Problem to solve: All entries below must be reproduced without a single change.

Stored entries

____

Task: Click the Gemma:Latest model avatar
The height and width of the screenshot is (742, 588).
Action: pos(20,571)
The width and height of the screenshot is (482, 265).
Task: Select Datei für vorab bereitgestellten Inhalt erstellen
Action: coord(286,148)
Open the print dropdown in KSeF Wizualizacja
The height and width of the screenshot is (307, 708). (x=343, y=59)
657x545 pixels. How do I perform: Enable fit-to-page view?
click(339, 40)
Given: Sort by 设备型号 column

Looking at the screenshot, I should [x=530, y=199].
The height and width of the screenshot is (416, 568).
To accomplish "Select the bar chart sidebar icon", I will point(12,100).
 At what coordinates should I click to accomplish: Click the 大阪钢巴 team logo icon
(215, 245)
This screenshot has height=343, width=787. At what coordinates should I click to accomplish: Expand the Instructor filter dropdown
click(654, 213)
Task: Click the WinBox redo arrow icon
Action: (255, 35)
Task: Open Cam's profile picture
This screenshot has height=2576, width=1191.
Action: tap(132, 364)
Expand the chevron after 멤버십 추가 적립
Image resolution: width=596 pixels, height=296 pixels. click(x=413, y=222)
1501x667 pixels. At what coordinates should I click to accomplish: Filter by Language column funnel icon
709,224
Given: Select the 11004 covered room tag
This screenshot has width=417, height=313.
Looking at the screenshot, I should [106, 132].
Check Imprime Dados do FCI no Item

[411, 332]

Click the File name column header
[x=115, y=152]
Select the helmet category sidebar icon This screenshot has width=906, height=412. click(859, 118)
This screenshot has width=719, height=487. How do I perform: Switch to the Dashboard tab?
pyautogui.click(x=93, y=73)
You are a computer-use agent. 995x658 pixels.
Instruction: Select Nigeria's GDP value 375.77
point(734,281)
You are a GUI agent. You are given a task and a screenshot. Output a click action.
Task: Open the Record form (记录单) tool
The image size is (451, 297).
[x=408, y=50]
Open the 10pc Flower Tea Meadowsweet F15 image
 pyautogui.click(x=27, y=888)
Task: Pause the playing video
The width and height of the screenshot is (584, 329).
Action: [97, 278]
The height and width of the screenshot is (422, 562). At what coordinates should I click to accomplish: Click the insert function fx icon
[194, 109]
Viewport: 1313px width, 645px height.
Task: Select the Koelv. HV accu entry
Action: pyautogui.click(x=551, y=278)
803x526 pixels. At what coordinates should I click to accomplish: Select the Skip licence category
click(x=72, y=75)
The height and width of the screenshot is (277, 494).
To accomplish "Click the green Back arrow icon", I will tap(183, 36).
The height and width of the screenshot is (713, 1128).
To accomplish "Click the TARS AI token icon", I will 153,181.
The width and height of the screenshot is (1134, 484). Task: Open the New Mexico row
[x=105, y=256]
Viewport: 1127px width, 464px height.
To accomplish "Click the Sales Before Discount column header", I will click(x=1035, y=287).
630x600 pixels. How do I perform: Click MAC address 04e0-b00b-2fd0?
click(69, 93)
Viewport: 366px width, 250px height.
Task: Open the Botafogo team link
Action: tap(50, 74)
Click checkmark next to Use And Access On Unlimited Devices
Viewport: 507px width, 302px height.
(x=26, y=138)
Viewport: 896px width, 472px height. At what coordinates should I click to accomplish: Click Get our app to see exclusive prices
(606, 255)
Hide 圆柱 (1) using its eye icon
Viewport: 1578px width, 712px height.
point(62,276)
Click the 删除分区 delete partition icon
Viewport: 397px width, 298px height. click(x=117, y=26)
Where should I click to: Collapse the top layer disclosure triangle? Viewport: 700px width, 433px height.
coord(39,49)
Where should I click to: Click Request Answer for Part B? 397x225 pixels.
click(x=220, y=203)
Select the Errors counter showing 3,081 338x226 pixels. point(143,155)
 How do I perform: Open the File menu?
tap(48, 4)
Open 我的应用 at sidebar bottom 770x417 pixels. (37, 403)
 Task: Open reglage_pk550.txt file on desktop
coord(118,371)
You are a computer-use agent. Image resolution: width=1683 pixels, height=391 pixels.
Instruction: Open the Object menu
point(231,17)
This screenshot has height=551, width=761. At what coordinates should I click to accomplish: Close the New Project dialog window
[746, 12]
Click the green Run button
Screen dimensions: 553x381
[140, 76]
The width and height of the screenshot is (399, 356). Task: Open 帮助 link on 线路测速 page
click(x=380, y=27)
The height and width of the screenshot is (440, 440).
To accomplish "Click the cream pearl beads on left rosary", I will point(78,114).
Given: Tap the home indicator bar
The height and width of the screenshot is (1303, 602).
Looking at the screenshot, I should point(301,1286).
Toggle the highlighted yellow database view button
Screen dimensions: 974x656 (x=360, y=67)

____

Result below:
Task: Click the Gemma:Latest model avatar
The height and width of the screenshot is (742, 588).
Action: pos(20,571)
The width and height of the screenshot is (482, 265).
Task: Select Datei für vorab bereitgestellten Inhalt erstellen
Action: coord(286,148)
Open the print dropdown in KSeF Wizualizacja
The height and width of the screenshot is (307, 708). (x=343, y=59)
657x545 pixels. How do I perform: Enable fit-to-page view?
click(339, 40)
Given: Sort by 设备型号 column

Looking at the screenshot, I should [x=530, y=199].
The height and width of the screenshot is (416, 568).
To accomplish "Select the bar chart sidebar icon", I will point(12,100).
 At what coordinates should I click to accomplish: Click the 大阪钢巴 team logo icon
(215, 245)
This screenshot has height=343, width=787. At what coordinates should I click to accomplish: Expand the Instructor filter dropdown
click(654, 213)
Task: Click the WinBox redo arrow icon
Action: (255, 35)
Task: Open Cam's profile picture
This screenshot has height=2576, width=1191.
Action: tap(132, 364)
Expand the chevron after 멤버십 추가 적립
Image resolution: width=596 pixels, height=296 pixels. click(x=413, y=222)
1501x667 pixels. At what coordinates should I click to accomplish: Filter by Language column funnel icon
709,224
Given: Select the 11004 covered room tag
This screenshot has width=417, height=313.
Looking at the screenshot, I should [106, 132].
Check Imprime Dados do FCI no Item

[411, 332]

Click the File name column header
[x=115, y=152]
Select the helmet category sidebar icon This screenshot has width=906, height=412. click(859, 118)
This screenshot has width=719, height=487. How do I perform: Switch to the Dashboard tab?
pyautogui.click(x=93, y=73)
You are a computer-use agent. 995x658 pixels.
Instruction: Select Nigeria's GDP value 375.77
point(734,281)
You are a GUI agent. You are given a task and a screenshot. Output a click action.
Task: Open the Record form (记录单) tool
The image size is (451, 297).
[x=408, y=50]
Open the 10pc Flower Tea Meadowsweet F15 image
 pyautogui.click(x=27, y=888)
Task: Pause the playing video
The width and height of the screenshot is (584, 329).
Action: [97, 278]
The height and width of the screenshot is (422, 562). At what coordinates should I click to accomplish: Click the insert function fx icon
[194, 109]
Viewport: 1313px width, 645px height.
Task: Select the Koelv. HV accu entry
Action: pyautogui.click(x=551, y=278)
803x526 pixels. At what coordinates should I click to accomplish: Select the Skip licence category
click(x=72, y=75)
The height and width of the screenshot is (277, 494).
To accomplish "Click the green Back arrow icon", I will tap(183, 36).
The height and width of the screenshot is (713, 1128).
To accomplish "Click the TARS AI token icon", I will 153,181.
The width and height of the screenshot is (1134, 484). Task: Open the New Mexico row
[x=105, y=256]
Viewport: 1127px width, 464px height.
To accomplish "Click the Sales Before Discount column header", I will click(x=1035, y=287).
630x600 pixels. How do I perform: Click MAC address 04e0-b00b-2fd0?
click(69, 93)
Viewport: 366px width, 250px height.
Task: Open the Botafogo team link
Action: tap(50, 74)
Click checkmark next to Use And Access On Unlimited Devices
Viewport: 507px width, 302px height.
(x=26, y=138)
Viewport: 896px width, 472px height. At what coordinates should I click to accomplish: Click Get our app to see exclusive prices
(606, 255)
Hide 圆柱 (1) using its eye icon
Viewport: 1578px width, 712px height.
point(62,276)
Click the 删除分区 delete partition icon
Viewport: 397px width, 298px height. click(x=117, y=26)
Where should I click to: Collapse the top layer disclosure triangle? Viewport: 700px width, 433px height.
coord(39,49)
Where should I click to: Click Request Answer for Part B? 397x225 pixels.
click(x=220, y=203)
Select the Errors counter showing 3,081 338x226 pixels. point(143,155)
 How do I perform: Open the File menu?
tap(48, 4)
Open 我的应用 at sidebar bottom 770x417 pixels. (37, 403)
 Task: Open reglage_pk550.txt file on desktop
coord(118,371)
You are a computer-use agent. Image resolution: width=1683 pixels, height=391 pixels.
Instruction: Open the Object menu
point(231,17)
This screenshot has height=551, width=761. At what coordinates should I click to accomplish: Close the New Project dialog window
[746, 12]
Click the green Run button
Screen dimensions: 553x381
[140, 76]
The width and height of the screenshot is (399, 356). Task: Open 帮助 link on 线路测速 page
click(x=380, y=27)
The height and width of the screenshot is (440, 440).
To accomplish "Click the cream pearl beads on left rosary", I will point(78,114).
Given: Tap the home indicator bar
The height and width of the screenshot is (1303, 602).
Looking at the screenshot, I should point(301,1286).
Toggle the highlighted yellow database view button
Screen dimensions: 974x656 (x=360, y=67)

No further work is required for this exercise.